## Problem to work on
In the listing that follows, the lines starting at the one containing "Click the Job Region label" and ending at the one containing "This screenshot has width=794, height=419." are to be returned exactly, both boundary lines included, and no others.

## Extracted information
....

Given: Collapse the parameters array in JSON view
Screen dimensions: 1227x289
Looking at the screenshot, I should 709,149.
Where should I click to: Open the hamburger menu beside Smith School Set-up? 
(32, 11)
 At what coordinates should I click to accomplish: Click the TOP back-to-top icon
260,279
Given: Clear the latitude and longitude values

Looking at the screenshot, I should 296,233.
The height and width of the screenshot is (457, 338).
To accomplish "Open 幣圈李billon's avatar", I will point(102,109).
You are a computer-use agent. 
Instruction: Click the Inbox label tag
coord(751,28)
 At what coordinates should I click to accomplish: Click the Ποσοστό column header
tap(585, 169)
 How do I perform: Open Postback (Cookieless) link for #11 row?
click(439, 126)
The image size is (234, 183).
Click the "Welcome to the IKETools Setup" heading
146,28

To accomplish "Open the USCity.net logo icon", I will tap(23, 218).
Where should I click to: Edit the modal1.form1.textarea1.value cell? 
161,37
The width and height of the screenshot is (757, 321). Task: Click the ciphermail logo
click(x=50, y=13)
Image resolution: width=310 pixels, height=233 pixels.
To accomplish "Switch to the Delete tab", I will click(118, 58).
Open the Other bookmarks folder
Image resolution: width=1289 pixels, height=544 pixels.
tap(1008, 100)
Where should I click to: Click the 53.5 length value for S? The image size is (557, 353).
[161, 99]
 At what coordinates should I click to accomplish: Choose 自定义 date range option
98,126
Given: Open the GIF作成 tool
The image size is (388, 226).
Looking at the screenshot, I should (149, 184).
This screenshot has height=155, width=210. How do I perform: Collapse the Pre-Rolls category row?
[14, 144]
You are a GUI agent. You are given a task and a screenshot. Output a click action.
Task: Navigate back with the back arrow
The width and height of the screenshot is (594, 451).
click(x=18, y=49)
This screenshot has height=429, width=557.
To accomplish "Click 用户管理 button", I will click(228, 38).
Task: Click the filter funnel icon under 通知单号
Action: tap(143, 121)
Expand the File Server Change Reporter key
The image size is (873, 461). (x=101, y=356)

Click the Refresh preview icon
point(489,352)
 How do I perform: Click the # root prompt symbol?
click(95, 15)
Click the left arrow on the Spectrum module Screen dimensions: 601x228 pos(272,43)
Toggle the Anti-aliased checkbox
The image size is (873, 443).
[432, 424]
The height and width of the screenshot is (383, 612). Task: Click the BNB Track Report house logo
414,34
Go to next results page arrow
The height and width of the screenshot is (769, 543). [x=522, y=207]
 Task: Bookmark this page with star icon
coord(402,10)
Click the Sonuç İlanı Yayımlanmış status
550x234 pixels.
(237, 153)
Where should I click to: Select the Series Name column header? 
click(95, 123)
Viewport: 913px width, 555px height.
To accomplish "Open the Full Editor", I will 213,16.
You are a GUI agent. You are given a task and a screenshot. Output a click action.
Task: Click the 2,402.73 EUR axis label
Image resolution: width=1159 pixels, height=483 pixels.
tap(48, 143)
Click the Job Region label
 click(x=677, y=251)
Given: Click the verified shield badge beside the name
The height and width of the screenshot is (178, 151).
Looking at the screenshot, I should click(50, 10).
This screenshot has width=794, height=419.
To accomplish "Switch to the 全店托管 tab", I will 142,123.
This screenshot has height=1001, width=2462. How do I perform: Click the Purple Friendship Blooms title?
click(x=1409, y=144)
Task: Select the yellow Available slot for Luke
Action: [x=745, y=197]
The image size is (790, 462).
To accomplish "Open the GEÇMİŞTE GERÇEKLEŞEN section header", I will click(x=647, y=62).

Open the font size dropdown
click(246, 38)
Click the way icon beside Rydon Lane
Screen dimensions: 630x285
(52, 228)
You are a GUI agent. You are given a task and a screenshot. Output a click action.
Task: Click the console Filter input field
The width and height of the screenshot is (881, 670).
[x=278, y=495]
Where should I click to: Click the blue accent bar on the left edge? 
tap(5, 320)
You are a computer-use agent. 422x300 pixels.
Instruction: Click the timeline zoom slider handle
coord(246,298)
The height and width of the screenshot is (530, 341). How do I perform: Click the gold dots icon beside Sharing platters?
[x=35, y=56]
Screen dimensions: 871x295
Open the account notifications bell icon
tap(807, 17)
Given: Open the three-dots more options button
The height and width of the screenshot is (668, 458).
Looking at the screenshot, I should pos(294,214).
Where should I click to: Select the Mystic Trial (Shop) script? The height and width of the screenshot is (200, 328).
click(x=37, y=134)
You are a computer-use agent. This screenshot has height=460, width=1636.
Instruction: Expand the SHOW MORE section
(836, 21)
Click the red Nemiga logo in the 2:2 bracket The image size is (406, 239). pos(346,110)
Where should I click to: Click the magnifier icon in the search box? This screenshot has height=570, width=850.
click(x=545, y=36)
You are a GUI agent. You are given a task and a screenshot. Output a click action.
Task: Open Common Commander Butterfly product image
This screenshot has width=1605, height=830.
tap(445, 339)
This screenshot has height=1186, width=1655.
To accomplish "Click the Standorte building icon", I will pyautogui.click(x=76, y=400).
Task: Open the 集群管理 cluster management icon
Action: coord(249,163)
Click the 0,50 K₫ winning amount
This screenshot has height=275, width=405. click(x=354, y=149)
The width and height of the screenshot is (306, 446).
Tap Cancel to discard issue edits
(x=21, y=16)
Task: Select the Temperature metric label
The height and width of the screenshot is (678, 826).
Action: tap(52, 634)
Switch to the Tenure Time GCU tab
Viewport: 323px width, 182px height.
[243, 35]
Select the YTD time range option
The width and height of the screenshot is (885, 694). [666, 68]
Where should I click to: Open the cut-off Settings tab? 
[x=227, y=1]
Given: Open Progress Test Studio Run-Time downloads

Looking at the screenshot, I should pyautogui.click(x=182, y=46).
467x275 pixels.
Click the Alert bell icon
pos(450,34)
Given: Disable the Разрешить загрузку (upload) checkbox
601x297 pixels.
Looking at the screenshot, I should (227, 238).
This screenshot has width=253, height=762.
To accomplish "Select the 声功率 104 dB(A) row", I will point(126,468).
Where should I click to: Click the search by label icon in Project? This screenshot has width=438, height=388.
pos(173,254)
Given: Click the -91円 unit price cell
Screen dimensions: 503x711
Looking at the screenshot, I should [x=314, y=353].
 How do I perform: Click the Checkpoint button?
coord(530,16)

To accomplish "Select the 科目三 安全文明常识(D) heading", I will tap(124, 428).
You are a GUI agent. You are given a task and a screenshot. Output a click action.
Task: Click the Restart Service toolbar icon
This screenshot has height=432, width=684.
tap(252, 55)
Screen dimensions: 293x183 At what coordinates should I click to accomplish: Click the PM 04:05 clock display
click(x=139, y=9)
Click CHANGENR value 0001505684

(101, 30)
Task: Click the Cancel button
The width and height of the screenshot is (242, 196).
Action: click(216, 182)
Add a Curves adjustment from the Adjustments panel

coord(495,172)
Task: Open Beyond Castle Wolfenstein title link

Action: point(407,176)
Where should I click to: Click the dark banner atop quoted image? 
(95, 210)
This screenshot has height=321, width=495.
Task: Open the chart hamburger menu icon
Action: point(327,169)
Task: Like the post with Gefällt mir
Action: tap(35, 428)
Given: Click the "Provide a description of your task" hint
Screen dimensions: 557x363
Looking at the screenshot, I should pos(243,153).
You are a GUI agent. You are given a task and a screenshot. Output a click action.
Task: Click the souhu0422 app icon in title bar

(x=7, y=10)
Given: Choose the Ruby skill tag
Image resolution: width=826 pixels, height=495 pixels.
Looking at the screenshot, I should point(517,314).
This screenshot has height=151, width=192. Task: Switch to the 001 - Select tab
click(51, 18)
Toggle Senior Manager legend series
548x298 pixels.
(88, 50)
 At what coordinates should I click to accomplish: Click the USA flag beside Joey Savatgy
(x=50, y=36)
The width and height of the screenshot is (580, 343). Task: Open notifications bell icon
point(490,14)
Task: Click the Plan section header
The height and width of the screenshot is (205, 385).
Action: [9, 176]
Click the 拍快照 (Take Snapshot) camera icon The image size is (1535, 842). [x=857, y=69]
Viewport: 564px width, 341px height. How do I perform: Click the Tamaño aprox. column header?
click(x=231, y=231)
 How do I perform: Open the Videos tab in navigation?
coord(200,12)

....

## Output
Click the Job Region label
 click(x=677, y=251)
Given: Click the verified shield badge beside the name
The height and width of the screenshot is (178, 151).
Looking at the screenshot, I should click(50, 10).
This screenshot has width=794, height=419.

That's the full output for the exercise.